I need to flag a number of obsevations in my data set.
For example, I want to flag all observations that have a description that includes "tx" or "treatment"- I want to find any iteration of these strings (i.e., whether it's CAPS or some letters are caps or others aren't).
I also want to EXCLUDE the following strings= "supplies-treatment", "Supplies-treamtent" and "Acute/Subacute Treatment - Discharge".
This is the code I have used, but I'm not sure if I'm doing this right at all:
if prxmatch("m/tx|treatment|treat/oi",description) > 0 then tx=1;
Is this right and how do I EXCLUDE certain strings.
(If you answer, I would really appreciate it if you could dumb it down! I'm very new to SAS and don't really understand a lot of the terminiology, lol)
06-20-2016 03:59 PM
What do you mean by exclude - remove those strings or remove observation?
Can you post sample data and expected output?
if your a SAS beginner and not familiar with perl I would recommend the find/finds/index/indexes functions along with upcase/lowcase.
Upcase allows you capitalize all your text so you can simplify comparisons.

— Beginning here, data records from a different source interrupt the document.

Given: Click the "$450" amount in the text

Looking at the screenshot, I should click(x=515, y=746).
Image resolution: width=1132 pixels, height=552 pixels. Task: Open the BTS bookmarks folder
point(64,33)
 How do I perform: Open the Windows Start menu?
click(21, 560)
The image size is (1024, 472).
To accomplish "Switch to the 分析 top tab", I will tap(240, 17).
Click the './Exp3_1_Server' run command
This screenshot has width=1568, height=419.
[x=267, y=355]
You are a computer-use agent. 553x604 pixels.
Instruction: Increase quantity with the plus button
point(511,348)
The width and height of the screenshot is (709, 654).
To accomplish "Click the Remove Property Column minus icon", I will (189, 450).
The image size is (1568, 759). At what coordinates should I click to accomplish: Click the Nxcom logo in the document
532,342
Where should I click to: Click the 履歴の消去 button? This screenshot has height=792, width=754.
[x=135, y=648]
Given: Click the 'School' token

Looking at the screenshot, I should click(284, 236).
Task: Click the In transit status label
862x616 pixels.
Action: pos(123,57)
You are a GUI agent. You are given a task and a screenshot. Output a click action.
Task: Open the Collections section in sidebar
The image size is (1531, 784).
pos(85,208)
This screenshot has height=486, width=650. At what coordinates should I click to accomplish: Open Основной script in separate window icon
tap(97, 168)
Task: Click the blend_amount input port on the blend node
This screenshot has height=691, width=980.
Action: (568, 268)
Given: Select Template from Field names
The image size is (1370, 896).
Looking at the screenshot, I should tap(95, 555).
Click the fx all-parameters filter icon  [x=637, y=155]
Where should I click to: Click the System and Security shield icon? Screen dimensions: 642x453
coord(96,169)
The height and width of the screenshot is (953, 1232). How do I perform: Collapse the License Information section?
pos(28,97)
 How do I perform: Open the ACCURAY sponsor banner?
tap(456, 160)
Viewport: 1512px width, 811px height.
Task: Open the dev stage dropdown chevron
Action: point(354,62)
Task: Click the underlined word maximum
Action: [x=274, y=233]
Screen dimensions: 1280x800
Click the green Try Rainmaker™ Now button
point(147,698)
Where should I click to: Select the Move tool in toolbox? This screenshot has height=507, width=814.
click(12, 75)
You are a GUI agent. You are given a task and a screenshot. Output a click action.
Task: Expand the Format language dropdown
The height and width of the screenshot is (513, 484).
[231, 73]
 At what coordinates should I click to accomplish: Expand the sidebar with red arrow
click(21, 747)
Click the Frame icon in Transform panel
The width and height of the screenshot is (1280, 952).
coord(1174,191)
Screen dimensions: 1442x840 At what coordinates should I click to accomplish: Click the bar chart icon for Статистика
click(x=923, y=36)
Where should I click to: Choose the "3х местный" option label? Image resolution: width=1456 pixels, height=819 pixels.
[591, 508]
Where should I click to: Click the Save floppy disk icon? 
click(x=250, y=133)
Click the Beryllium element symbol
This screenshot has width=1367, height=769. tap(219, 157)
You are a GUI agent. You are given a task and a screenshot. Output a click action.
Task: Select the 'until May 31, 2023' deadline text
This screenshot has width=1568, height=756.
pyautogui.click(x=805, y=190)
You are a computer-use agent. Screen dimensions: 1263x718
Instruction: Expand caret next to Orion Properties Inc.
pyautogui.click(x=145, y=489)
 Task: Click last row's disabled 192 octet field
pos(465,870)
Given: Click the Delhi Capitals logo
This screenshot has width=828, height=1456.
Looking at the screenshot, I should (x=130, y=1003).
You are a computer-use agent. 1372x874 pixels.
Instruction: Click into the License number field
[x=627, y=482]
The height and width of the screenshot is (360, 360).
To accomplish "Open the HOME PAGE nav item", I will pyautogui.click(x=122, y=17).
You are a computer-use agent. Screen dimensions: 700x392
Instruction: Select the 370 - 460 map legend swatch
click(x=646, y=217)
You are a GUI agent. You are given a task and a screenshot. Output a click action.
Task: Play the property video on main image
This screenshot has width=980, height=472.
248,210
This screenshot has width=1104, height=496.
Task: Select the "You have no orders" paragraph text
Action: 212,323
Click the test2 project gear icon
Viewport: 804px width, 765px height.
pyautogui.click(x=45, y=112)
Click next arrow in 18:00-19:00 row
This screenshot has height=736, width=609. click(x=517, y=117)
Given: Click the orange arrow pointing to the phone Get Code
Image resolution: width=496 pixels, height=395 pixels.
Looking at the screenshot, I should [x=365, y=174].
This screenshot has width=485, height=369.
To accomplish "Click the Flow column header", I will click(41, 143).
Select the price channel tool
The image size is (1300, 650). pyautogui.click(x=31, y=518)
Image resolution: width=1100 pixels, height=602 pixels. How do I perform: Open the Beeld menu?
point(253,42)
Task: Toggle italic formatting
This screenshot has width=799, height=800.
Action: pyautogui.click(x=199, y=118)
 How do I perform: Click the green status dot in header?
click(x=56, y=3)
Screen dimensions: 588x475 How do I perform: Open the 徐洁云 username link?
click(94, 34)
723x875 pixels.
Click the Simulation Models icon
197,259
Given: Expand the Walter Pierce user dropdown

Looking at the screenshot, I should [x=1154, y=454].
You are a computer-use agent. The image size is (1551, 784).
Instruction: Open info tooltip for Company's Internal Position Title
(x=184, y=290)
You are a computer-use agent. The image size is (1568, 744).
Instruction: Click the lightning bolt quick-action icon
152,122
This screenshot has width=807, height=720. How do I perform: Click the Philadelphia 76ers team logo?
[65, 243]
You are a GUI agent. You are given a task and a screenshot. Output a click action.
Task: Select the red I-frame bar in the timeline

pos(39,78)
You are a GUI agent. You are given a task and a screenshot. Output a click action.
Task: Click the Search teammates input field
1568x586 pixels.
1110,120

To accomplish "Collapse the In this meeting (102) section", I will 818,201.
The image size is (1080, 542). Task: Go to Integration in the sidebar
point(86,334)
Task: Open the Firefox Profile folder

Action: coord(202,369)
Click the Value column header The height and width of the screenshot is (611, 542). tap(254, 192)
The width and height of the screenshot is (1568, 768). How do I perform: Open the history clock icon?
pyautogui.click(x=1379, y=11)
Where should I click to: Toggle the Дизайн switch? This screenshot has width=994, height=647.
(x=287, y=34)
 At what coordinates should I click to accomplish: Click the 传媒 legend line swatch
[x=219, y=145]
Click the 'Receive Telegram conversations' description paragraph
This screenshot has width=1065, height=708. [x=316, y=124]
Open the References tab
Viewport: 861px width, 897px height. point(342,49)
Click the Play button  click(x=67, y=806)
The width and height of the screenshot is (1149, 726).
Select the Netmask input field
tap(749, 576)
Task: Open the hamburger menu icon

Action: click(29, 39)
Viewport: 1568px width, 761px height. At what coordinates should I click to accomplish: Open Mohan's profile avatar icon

Find/index search a string for a specified substring or word.
06-20-2016 04:11 PM
Thanks for replying.
Here is some example data
1 chronic treatment
3 acute/subacute tx
5 Supplies - Treament
My expected output it
ID Description flagtx
1 chronic treatment 1
2 Treatment 1
3 acute/subacute tx 1
4 supplies-treatment 0
5 Supplies - Treament 0
6 apples 0
As you can see from my expected output, ID 1-3 were flagged in the new variable flagtx because they contain the word treatment or Treatment or tx. ID 4 &5 I want to exclude meaning that they are NOT flagged or are coded as a 0. ID 6 is given a value of 0 as well because it doesn't contain any "treatment" or "tx".
Does that make sense?
06-20-2016 04:27 PM
This works for your sample but may not for your full dataset. You may need to expand your rules...cleaning data is never fun.
If you end up with a long list it may be worth setting up an array instead of searching for each term one at a time. But this should get you started.
data have; input ID Description $30.; cards; 1 chronic treatment 2 Treatment 3 acute/subacute tx 4 supplies-treatment 5 Supplies - Treatment 6 apples ; run; data want; set have; description = upcase(description); if find(description, 'TX') > 0 or find(description, 'TREATMENT')>0 then flagtx=1; else flagtx=0; if find(description, 'SUPPLIES')>0 or find(description, 'DISCHARGE')>0 then flagtx=0; run;
06-21-2016 08:09 AM
Why did you use the UPCASE function. Does using this mean that the program will only find the strings in uppercase format?
What if I wanted to find the strings in any variation? For example "TREATMENT" or "Treatment" or "treatment" or TrEATment"?
Thank you for helping me out
06-21-2016 08:40 AM
Upcase converts everything to capitals. This means you can to a single comparison rather than worry about testing for different cases.